- **Supplied entries**:
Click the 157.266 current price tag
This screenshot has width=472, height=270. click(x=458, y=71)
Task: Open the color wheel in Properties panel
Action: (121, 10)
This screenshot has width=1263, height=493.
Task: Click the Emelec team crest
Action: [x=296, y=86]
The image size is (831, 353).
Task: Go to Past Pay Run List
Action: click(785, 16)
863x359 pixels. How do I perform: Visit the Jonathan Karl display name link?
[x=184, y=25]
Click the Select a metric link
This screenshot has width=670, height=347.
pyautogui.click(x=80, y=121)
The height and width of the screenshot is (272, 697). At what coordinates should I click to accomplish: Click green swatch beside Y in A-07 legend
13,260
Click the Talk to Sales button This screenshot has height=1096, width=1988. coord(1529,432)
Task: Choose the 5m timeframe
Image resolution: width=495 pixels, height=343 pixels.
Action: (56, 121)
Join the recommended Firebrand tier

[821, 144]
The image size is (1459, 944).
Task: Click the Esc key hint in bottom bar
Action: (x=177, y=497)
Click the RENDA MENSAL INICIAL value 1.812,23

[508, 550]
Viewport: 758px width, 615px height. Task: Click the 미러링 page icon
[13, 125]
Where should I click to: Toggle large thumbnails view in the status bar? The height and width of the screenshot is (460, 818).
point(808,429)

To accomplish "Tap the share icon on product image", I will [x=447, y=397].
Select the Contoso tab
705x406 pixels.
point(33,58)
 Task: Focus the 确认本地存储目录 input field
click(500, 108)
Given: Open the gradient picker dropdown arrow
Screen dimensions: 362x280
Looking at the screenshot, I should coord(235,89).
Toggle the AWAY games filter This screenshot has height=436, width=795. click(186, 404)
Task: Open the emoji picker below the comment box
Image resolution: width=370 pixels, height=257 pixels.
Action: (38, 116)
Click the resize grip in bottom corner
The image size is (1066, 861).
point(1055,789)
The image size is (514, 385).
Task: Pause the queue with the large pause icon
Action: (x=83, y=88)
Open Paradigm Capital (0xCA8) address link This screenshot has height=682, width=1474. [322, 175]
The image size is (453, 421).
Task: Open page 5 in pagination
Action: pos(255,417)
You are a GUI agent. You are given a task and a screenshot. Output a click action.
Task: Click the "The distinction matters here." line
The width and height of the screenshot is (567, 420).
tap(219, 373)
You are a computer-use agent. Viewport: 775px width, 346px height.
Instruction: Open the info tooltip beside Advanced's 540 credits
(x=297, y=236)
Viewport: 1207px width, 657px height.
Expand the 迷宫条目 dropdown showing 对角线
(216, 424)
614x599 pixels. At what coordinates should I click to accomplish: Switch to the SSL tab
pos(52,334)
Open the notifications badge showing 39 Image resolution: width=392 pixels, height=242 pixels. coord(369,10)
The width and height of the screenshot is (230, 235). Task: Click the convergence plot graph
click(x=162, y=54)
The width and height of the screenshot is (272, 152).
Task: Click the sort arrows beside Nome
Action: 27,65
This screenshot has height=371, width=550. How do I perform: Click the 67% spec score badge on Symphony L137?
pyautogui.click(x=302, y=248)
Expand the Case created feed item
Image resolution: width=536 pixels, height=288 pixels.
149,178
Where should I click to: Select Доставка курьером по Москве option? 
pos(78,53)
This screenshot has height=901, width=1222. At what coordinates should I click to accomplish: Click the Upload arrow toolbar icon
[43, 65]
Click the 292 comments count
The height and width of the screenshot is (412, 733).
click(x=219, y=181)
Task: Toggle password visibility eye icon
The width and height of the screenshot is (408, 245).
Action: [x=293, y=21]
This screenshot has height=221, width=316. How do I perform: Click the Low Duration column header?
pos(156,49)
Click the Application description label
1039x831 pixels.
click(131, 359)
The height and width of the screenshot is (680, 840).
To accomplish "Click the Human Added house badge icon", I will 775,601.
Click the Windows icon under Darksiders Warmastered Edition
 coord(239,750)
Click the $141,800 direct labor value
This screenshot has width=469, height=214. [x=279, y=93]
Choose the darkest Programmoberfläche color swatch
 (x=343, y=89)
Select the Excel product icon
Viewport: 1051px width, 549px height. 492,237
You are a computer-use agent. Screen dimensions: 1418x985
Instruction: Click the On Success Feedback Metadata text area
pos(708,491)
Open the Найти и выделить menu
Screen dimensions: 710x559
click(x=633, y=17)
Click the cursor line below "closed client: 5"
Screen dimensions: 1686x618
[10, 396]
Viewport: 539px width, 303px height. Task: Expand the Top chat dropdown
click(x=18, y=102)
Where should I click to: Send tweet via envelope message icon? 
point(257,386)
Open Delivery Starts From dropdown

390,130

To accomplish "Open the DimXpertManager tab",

- **Exercise aim**:
Retype, exactly and only, the lines running from the one with "You are a computer-use agent. Screen" through the final line of the listing above.

- **Exercise solution**:
You are a computer-use agent. Screen dimensions: 1418x985
Instruction: Click the On Success Feedback Metadata text area
pos(708,491)
Open the Найти и выделить menu
Screen dimensions: 710x559
click(x=633, y=17)
Click the cursor line below "closed client: 5"
Screen dimensions: 1686x618
[10, 396]
Viewport: 539px width, 303px height. Task: Expand the Top chat dropdown
click(x=18, y=102)
Where should I click to: Send tweet via envelope message icon? 
point(257,386)
Open Delivery Starts From dropdown

390,130

To accomplish "Open the DimXpertManager tab",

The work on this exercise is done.